**INSTRUCTIONS FOR THE TASK:** Switch "GUI agent" to "desktop agent" throughout the lines below and give them back with nothing else changed.

Lines of data

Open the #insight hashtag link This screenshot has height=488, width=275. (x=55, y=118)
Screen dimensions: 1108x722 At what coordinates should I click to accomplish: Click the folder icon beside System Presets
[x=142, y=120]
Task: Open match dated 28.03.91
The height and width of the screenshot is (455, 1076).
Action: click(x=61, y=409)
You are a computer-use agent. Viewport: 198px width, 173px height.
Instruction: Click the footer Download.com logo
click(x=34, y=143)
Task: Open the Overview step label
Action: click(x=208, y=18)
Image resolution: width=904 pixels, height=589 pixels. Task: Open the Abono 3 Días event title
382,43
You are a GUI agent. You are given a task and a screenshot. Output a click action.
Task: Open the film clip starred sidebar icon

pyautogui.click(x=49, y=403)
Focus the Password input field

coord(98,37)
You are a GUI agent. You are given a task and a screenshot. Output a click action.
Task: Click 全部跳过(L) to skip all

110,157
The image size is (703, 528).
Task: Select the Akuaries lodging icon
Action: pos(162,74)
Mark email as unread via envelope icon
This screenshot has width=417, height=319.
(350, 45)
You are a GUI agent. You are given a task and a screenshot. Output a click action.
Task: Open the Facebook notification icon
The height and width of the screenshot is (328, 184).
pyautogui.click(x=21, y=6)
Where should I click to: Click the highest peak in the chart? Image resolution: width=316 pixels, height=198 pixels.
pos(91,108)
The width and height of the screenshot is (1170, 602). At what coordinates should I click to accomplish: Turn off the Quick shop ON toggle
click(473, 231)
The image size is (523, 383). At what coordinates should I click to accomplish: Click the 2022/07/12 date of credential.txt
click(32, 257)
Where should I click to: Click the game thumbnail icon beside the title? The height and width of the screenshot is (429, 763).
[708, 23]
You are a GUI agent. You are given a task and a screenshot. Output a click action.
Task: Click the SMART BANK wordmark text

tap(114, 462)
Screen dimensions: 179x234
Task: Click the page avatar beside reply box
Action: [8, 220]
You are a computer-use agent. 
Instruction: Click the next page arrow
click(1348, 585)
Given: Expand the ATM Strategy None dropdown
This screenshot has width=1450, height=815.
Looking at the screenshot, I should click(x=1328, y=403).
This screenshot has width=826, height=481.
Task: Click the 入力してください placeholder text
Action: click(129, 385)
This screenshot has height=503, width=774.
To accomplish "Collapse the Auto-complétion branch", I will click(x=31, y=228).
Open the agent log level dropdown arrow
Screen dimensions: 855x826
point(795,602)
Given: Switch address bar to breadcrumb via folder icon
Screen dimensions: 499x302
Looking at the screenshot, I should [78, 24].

**OUTPUT FOR THIS EXERCISE:**
Open the #insight hashtag link This screenshot has height=488, width=275. (x=55, y=118)
Screen dimensions: 1108x722 At what coordinates should I click to accomplish: Click the folder icon beside System Presets
[x=142, y=120]
Task: Open match dated 28.03.91
The height and width of the screenshot is (455, 1076).
Action: click(x=61, y=409)
You are a computer-use agent. Viewport: 198px width, 173px height.
Instruction: Click the footer Download.com logo
click(x=34, y=143)
Task: Open the Overview step label
Action: click(x=208, y=18)
Image resolution: width=904 pixels, height=589 pixels. Task: Open the Abono 3 Días event title
382,43
You are a desktop agent. You are given a task and a screenshot. Output a click action.
Task: Open the film clip starred sidebar icon

pyautogui.click(x=49, y=403)
Focus the Password input field

coord(98,37)
You are a desktop agent. You are given a task and a screenshot. Output a click action.
Task: Click 全部跳过(L) to skip all

110,157
The image size is (703, 528).
Task: Select the Akuaries lodging icon
Action: pos(162,74)
Mark email as unread via envelope icon
This screenshot has width=417, height=319.
(350, 45)
You are a desktop agent. You are given a task and a screenshot. Output a click action.
Task: Open the Facebook notification icon
The height and width of the screenshot is (328, 184).
pyautogui.click(x=21, y=6)
Where should I click to: Click the highest peak in the chart? Image resolution: width=316 pixels, height=198 pixels.
pos(91,108)
The width and height of the screenshot is (1170, 602). At what coordinates should I click to accomplish: Turn off the Quick shop ON toggle
click(473, 231)
The image size is (523, 383). At what coordinates should I click to accomplish: Click the 2022/07/12 date of credential.txt
click(32, 257)
Where should I click to: Click the game thumbnail icon beside the title? The height and width of the screenshot is (429, 763).
[708, 23]
You are a desktop agent. You are given a task and a screenshot. Output a click action.
Task: Click the SMART BANK wordmark text

tap(114, 462)
Screen dimensions: 179x234
Task: Click the page avatar beside reply box
Action: [8, 220]
You are a computer-use agent. 
Instruction: Click the next page arrow
click(1348, 585)
Given: Expand the ATM Strategy None dropdown
This screenshot has width=1450, height=815.
Looking at the screenshot, I should click(x=1328, y=403).
This screenshot has width=826, height=481.
Task: Click the 入力してください placeholder text
Action: click(129, 385)
This screenshot has height=503, width=774.
To accomplish "Collapse the Auto-complétion branch", I will click(x=31, y=228).
Open the agent log level dropdown arrow
Screen dimensions: 855x826
point(795,602)
Given: Switch address bar to breadcrumb via folder icon
Screen dimensions: 499x302
Looking at the screenshot, I should [78, 24].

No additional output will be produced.